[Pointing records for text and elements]
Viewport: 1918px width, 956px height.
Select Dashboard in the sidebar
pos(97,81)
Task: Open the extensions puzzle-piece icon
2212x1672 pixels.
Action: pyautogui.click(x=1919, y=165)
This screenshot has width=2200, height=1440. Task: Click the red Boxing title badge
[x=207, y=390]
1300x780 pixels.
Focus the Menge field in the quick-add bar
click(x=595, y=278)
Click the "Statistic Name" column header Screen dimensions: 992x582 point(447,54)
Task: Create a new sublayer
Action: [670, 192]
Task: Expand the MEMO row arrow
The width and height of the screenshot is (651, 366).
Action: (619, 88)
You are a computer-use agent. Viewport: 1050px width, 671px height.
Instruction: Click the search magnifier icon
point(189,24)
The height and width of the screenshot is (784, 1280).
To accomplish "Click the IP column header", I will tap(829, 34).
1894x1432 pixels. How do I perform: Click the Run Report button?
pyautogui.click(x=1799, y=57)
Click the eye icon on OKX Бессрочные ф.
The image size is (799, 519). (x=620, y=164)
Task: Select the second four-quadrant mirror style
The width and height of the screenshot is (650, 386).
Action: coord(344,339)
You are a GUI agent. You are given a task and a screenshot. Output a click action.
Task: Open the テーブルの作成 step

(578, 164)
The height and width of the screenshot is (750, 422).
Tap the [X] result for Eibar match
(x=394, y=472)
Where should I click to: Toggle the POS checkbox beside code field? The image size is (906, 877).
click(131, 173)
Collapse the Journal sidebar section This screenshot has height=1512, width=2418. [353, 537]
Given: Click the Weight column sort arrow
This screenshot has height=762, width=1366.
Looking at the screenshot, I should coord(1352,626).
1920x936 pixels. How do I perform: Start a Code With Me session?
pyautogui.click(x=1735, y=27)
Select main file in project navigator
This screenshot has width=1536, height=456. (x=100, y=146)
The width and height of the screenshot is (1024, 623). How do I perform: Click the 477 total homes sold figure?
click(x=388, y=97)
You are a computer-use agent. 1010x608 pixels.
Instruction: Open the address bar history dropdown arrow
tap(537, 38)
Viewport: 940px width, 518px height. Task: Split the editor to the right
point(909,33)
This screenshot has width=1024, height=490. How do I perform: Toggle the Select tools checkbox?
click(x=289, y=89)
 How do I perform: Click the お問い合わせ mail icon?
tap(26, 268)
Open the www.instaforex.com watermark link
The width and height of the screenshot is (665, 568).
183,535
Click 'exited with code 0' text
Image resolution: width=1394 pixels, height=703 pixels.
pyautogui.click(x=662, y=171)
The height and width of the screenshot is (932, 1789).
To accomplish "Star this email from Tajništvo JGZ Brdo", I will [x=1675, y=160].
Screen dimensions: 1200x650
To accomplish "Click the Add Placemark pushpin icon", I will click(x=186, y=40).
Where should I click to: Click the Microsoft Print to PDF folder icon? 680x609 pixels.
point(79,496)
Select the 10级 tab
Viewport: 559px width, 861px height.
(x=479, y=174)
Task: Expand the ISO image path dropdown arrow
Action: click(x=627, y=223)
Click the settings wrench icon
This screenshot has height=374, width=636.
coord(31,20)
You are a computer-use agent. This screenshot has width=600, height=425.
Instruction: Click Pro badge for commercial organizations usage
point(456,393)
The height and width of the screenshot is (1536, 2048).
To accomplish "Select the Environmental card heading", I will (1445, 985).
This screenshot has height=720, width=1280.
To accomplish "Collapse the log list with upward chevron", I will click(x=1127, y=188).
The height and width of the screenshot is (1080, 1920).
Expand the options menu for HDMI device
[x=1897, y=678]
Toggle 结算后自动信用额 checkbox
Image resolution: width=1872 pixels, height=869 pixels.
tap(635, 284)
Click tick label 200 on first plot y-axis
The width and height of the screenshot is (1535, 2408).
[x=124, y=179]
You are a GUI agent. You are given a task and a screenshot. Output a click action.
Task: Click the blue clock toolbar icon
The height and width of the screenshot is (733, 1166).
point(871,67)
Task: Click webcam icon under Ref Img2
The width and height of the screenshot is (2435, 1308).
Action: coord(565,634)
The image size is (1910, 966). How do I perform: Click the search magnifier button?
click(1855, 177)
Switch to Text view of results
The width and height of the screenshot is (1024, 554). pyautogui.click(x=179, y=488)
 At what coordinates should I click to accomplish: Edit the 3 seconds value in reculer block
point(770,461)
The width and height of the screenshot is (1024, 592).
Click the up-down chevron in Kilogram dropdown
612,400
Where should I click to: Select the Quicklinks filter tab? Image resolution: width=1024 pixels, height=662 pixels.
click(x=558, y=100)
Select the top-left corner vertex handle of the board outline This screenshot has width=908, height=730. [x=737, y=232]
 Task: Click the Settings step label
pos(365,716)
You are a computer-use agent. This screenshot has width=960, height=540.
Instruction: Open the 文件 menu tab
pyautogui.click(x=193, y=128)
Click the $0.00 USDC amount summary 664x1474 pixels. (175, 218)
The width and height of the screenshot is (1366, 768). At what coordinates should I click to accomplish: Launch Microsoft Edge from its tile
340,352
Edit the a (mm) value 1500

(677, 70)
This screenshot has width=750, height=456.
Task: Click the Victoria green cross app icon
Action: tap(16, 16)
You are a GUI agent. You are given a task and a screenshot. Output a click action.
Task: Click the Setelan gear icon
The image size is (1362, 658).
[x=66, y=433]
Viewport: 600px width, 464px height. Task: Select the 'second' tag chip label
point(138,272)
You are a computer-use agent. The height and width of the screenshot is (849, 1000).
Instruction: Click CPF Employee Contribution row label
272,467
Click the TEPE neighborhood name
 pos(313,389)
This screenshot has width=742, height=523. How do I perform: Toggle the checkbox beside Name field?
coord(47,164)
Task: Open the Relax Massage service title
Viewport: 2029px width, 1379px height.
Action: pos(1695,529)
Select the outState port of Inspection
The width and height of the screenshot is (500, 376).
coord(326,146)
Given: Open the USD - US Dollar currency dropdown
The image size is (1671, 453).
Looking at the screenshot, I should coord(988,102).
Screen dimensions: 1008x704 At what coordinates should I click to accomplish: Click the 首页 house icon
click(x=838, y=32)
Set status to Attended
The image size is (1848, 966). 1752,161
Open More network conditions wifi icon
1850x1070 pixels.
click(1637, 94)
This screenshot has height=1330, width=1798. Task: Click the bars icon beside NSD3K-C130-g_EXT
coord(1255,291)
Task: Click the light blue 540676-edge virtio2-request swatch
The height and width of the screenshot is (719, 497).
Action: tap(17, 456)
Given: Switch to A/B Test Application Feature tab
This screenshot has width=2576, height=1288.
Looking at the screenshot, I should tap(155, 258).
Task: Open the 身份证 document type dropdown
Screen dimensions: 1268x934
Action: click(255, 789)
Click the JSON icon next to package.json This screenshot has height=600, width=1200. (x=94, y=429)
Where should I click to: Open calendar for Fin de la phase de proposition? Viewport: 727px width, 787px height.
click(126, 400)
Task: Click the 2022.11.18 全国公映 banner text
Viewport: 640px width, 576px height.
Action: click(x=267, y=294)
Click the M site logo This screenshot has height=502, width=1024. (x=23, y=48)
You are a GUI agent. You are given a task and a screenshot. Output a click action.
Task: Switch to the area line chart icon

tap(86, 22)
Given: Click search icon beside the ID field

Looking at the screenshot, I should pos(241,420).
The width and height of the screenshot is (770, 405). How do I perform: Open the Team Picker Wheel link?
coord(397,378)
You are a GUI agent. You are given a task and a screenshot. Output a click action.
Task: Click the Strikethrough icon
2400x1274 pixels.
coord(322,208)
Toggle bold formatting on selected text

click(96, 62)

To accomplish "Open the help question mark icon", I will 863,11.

» **Stated task**
Can you return all of the material above, line for line and without a single change?

» **Exercise solution**
Viewport: 1918px width, 956px height.
Select Dashboard in the sidebar
pos(97,81)
Task: Open the extensions puzzle-piece icon
2212x1672 pixels.
Action: pyautogui.click(x=1919, y=165)
This screenshot has width=2200, height=1440. Task: Click the red Boxing title badge
[x=207, y=390]
1300x780 pixels.
Focus the Menge field in the quick-add bar
click(x=595, y=278)
Click the "Statistic Name" column header Screen dimensions: 992x582 point(447,54)
Task: Create a new sublayer
Action: [670, 192]
Task: Expand the MEMO row arrow
The width and height of the screenshot is (651, 366).
Action: (619, 88)
You are a computer-use agent. Viewport: 1050px width, 671px height.
Instruction: Click the search magnifier icon
point(189,24)
The height and width of the screenshot is (784, 1280).
To accomplish "Click the IP column header", I will tap(829, 34).
1894x1432 pixels. How do I perform: Click the Run Report button?
pyautogui.click(x=1799, y=57)
Click the eye icon on OKX Бессрочные ф.
The image size is (799, 519). (x=620, y=164)
Task: Select the second four-quadrant mirror style
The width and height of the screenshot is (650, 386).
Action: coord(344,339)
You are a GUI agent. You are given a task and a screenshot. Output a click action.
Task: Open the テーブルの作成 step

(578, 164)
The height and width of the screenshot is (750, 422).
Tap the [X] result for Eibar match
(x=394, y=472)
Where should I click to: Toggle the POS checkbox beside code field? The image size is (906, 877).
click(131, 173)
Collapse the Journal sidebar section This screenshot has height=1512, width=2418. [353, 537]
Given: Click the Weight column sort arrow
This screenshot has height=762, width=1366.
Looking at the screenshot, I should coord(1352,626).
1920x936 pixels. How do I perform: Start a Code With Me session?
pyautogui.click(x=1735, y=27)
Select main file in project navigator
This screenshot has width=1536, height=456. (x=100, y=146)
The width and height of the screenshot is (1024, 623). How do I perform: Click the 477 total homes sold figure?
click(x=388, y=97)
You are a computer-use agent. 1010x608 pixels.
Instruction: Open the address bar history dropdown arrow
tap(537, 38)
Viewport: 940px width, 518px height. Task: Split the editor to the right
point(909,33)
This screenshot has width=1024, height=490. How do I perform: Toggle the Select tools checkbox?
click(x=289, y=89)
 How do I perform: Click the お問い合わせ mail icon?
tap(26, 268)
Open the www.instaforex.com watermark link
The width and height of the screenshot is (665, 568).
183,535
Click 'exited with code 0' text
Image resolution: width=1394 pixels, height=703 pixels.
pyautogui.click(x=662, y=171)
The height and width of the screenshot is (932, 1789).
To accomplish "Star this email from Tajništvo JGZ Brdo", I will [x=1675, y=160].
Screen dimensions: 1200x650
To accomplish "Click the Add Placemark pushpin icon", I will click(x=186, y=40).
Where should I click to: Click the Microsoft Print to PDF folder icon? 680x609 pixels.
point(79,496)
Select the 10级 tab
Viewport: 559px width, 861px height.
(x=479, y=174)
Task: Expand the ISO image path dropdown arrow
Action: click(x=627, y=223)
Click the settings wrench icon
This screenshot has height=374, width=636.
coord(31,20)
You are a computer-use agent. This screenshot has width=600, height=425.
Instruction: Click Pro badge for commercial organizations usage
point(456,393)
The height and width of the screenshot is (1536, 2048).
To accomplish "Select the Environmental card heading", I will (1445, 985).
This screenshot has height=720, width=1280.
To accomplish "Collapse the log list with upward chevron", I will click(x=1127, y=188).
The height and width of the screenshot is (1080, 1920).
Expand the options menu for HDMI device
[x=1897, y=678]
Toggle 结算后自动信用额 checkbox
Image resolution: width=1872 pixels, height=869 pixels.
tap(635, 284)
Click tick label 200 on first plot y-axis
The width and height of the screenshot is (1535, 2408).
[x=124, y=179]
You are a GUI agent. You are given a task and a screenshot. Output a click action.
Task: Click the blue clock toolbar icon
The height and width of the screenshot is (733, 1166).
point(871,67)
Task: Click webcam icon under Ref Img2
The width and height of the screenshot is (2435, 1308).
Action: coord(565,634)
The image size is (1910, 966). How do I perform: Click the search magnifier button?
click(1855, 177)
Switch to Text view of results
The width and height of the screenshot is (1024, 554). pyautogui.click(x=179, y=488)
 At what coordinates should I click to accomplish: Edit the 3 seconds value in reculer block
point(770,461)
The width and height of the screenshot is (1024, 592).
Click the up-down chevron in Kilogram dropdown
612,400
Where should I click to: Select the Quicklinks filter tab? Image resolution: width=1024 pixels, height=662 pixels.
click(x=558, y=100)
Select the top-left corner vertex handle of the board outline This screenshot has width=908, height=730. [x=737, y=232]
 Task: Click the Settings step label
pos(365,716)
You are a computer-use agent. This screenshot has width=960, height=540.
Instruction: Open the 文件 menu tab
pyautogui.click(x=193, y=128)
Click the $0.00 USDC amount summary 664x1474 pixels. (175, 218)
The width and height of the screenshot is (1366, 768). At what coordinates should I click to accomplish: Launch Microsoft Edge from its tile
340,352
Edit the a (mm) value 1500

(677, 70)
This screenshot has width=750, height=456.
Task: Click the Victoria green cross app icon
Action: tap(16, 16)
You are a GUI agent. You are given a task and a screenshot. Output a click action.
Task: Click the Setelan gear icon
The image size is (1362, 658).
[x=66, y=433]
Viewport: 600px width, 464px height. Task: Select the 'second' tag chip label
point(138,272)
You are a computer-use agent. The height and width of the screenshot is (849, 1000).
Instruction: Click CPF Employee Contribution row label
272,467
Click the TEPE neighborhood name
 pos(313,389)
This screenshot has width=742, height=523. How do I perform: Toggle the checkbox beside Name field?
coord(47,164)
Task: Open the Relax Massage service title
Viewport: 2029px width, 1379px height.
Action: pos(1695,529)
Select the outState port of Inspection
The width and height of the screenshot is (500, 376).
coord(326,146)
Given: Open the USD - US Dollar currency dropdown
The image size is (1671, 453).
Looking at the screenshot, I should coord(988,102).
Screen dimensions: 1008x704 At what coordinates should I click to accomplish: Click the 首页 house icon
click(x=838, y=32)
Set status to Attended
The image size is (1848, 966). 1752,161
Open More network conditions wifi icon
1850x1070 pixels.
click(1637, 94)
This screenshot has height=1330, width=1798. Task: Click the bars icon beside NSD3K-C130-g_EXT
coord(1255,291)
Task: Click the light blue 540676-edge virtio2-request swatch
The height and width of the screenshot is (719, 497).
Action: tap(17, 456)
Given: Switch to A/B Test Application Feature tab
This screenshot has width=2576, height=1288.
Looking at the screenshot, I should tap(155, 258).
Task: Open the 身份证 document type dropdown
Screen dimensions: 1268x934
Action: click(255, 789)
Click the JSON icon next to package.json This screenshot has height=600, width=1200. (x=94, y=429)
Where should I click to: Open calendar for Fin de la phase de proposition? Viewport: 727px width, 787px height.
click(126, 400)
Task: Click the 2022.11.18 全国公映 banner text
Viewport: 640px width, 576px height.
Action: click(x=267, y=294)
Click the M site logo This screenshot has height=502, width=1024. (x=23, y=48)
You are a GUI agent. You are given a task and a screenshot. Output a click action.
Task: Switch to the area line chart icon

tap(86, 22)
Given: Click search icon beside the ID field

Looking at the screenshot, I should pos(241,420).
The width and height of the screenshot is (770, 405). How do I perform: Open the Team Picker Wheel link?
coord(397,378)
You are a GUI agent. You are given a task and a screenshot. Output a click action.
Task: Click the Strikethrough icon
2400x1274 pixels.
coord(322,208)
Toggle bold formatting on selected text

click(96, 62)

To accomplish "Open the help question mark icon", I will 863,11.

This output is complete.